(Items from a data source)
# # # # # # #
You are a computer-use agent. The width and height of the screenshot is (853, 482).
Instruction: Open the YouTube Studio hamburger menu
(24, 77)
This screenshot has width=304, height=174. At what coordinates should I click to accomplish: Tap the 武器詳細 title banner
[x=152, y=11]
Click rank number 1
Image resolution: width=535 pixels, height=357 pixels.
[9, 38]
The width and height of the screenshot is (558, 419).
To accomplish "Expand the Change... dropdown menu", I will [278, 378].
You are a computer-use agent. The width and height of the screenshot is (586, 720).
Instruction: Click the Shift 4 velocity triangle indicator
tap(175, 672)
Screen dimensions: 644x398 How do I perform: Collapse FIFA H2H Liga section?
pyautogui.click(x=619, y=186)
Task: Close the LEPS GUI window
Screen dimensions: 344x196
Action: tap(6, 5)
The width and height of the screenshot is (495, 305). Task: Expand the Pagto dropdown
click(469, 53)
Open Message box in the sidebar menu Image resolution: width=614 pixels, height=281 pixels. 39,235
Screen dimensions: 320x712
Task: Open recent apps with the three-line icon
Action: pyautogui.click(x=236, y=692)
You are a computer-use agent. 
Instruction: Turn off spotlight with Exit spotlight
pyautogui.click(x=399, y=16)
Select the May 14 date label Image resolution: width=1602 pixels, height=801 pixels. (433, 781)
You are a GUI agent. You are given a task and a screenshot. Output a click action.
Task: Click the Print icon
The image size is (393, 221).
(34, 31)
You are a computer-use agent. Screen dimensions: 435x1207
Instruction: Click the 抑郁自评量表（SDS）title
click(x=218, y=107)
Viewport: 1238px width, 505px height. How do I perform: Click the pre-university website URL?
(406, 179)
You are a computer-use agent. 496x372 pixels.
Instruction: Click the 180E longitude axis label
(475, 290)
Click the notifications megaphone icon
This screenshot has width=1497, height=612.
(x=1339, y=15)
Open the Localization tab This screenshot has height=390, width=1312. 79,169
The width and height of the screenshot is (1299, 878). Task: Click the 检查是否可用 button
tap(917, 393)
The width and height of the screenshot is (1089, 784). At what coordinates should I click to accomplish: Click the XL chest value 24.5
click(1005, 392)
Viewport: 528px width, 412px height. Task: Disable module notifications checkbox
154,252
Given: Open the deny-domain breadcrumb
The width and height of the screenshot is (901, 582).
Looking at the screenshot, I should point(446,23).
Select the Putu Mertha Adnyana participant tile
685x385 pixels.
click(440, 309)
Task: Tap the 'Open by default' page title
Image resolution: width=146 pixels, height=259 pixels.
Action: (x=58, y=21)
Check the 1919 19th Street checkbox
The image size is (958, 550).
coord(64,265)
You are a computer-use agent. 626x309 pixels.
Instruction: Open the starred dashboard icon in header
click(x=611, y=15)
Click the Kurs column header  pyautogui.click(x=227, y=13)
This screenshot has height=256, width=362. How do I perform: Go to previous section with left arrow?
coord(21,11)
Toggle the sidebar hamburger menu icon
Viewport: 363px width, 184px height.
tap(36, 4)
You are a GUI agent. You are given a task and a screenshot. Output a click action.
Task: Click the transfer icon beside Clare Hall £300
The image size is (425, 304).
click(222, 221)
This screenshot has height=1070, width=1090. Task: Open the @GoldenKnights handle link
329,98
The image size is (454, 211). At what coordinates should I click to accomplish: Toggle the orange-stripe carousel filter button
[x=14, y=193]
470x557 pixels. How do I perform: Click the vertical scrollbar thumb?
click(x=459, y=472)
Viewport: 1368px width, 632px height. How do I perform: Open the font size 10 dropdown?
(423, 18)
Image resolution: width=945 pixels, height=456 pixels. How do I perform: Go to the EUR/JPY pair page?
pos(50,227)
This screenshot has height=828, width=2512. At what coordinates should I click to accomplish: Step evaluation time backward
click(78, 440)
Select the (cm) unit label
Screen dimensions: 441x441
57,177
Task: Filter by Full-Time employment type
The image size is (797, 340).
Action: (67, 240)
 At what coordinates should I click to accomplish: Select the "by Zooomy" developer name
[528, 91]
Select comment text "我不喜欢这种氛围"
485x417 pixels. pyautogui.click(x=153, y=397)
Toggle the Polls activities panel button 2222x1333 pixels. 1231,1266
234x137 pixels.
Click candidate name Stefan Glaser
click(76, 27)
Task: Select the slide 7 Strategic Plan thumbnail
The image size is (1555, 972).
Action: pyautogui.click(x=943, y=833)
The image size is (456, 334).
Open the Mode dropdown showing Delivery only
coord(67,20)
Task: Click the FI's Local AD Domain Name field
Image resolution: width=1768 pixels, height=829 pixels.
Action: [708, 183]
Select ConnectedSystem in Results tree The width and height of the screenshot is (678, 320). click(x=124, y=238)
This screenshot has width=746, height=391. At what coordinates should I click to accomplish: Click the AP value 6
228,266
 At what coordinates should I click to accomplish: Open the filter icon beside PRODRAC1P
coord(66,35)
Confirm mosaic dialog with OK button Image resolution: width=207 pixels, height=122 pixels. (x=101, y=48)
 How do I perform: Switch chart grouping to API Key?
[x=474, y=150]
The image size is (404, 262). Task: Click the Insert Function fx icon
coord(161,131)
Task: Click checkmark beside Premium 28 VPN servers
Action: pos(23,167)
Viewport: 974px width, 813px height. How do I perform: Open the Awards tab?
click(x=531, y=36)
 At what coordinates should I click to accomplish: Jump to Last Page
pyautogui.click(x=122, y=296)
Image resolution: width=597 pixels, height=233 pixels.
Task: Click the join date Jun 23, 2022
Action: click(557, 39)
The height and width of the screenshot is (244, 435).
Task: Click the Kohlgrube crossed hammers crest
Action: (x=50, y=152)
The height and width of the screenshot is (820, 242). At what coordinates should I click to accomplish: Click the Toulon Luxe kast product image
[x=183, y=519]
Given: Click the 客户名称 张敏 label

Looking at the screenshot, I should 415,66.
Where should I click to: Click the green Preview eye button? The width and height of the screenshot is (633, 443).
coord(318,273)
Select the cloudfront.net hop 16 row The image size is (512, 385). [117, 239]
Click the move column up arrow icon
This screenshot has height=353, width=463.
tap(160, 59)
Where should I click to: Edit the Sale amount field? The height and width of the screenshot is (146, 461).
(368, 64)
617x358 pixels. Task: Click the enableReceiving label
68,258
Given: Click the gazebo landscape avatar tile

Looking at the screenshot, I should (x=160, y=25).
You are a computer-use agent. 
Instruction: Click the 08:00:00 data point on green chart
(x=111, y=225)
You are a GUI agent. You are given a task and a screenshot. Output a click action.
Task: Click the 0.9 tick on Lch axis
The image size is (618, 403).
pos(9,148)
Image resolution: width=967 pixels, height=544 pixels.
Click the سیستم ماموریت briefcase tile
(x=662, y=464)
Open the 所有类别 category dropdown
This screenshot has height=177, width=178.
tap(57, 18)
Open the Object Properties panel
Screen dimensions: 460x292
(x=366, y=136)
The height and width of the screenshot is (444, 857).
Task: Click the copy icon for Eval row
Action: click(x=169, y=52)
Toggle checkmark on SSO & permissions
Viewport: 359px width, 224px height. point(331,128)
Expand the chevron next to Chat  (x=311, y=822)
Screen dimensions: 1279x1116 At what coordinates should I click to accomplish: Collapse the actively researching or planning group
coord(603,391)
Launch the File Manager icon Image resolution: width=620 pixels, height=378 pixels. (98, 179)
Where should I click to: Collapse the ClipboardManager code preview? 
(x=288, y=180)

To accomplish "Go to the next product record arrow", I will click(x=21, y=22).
# # # # # # #
**THE PROBLEM**
Your answer should be the lines above, from the line containing "Click the Kurs" up to and including the line containing "Task: Filter by Full-Time employment type", reproduced exactly and with nothing else.

**FINISHED EXERCISE**
Click the Kurs column header  pyautogui.click(x=227, y=13)
This screenshot has height=256, width=362. How do I perform: Go to previous section with left arrow?
coord(21,11)
Toggle the sidebar hamburger menu icon
Viewport: 363px width, 184px height.
tap(36, 4)
You are a GUI agent. You are given a task and a screenshot. Output a click action.
Task: Click the transfer icon beside Clare Hall £300
The image size is (425, 304).
click(222, 221)
This screenshot has height=1070, width=1090. Task: Open the @GoldenKnights handle link
329,98
The image size is (454, 211). At what coordinates should I click to accomplish: Toggle the orange-stripe carousel filter button
[x=14, y=193]
470x557 pixels. How do I perform: Click the vertical scrollbar thumb?
click(x=459, y=472)
Viewport: 1368px width, 632px height. How do I perform: Open the font size 10 dropdown?
(423, 18)
Image resolution: width=945 pixels, height=456 pixels. How do I perform: Go to the EUR/JPY pair page?
pos(50,227)
This screenshot has height=828, width=2512. At what coordinates should I click to accomplish: Step evaluation time backward
click(78, 440)
Select the (cm) unit label
Screen dimensions: 441x441
57,177
Task: Filter by Full-Time employment type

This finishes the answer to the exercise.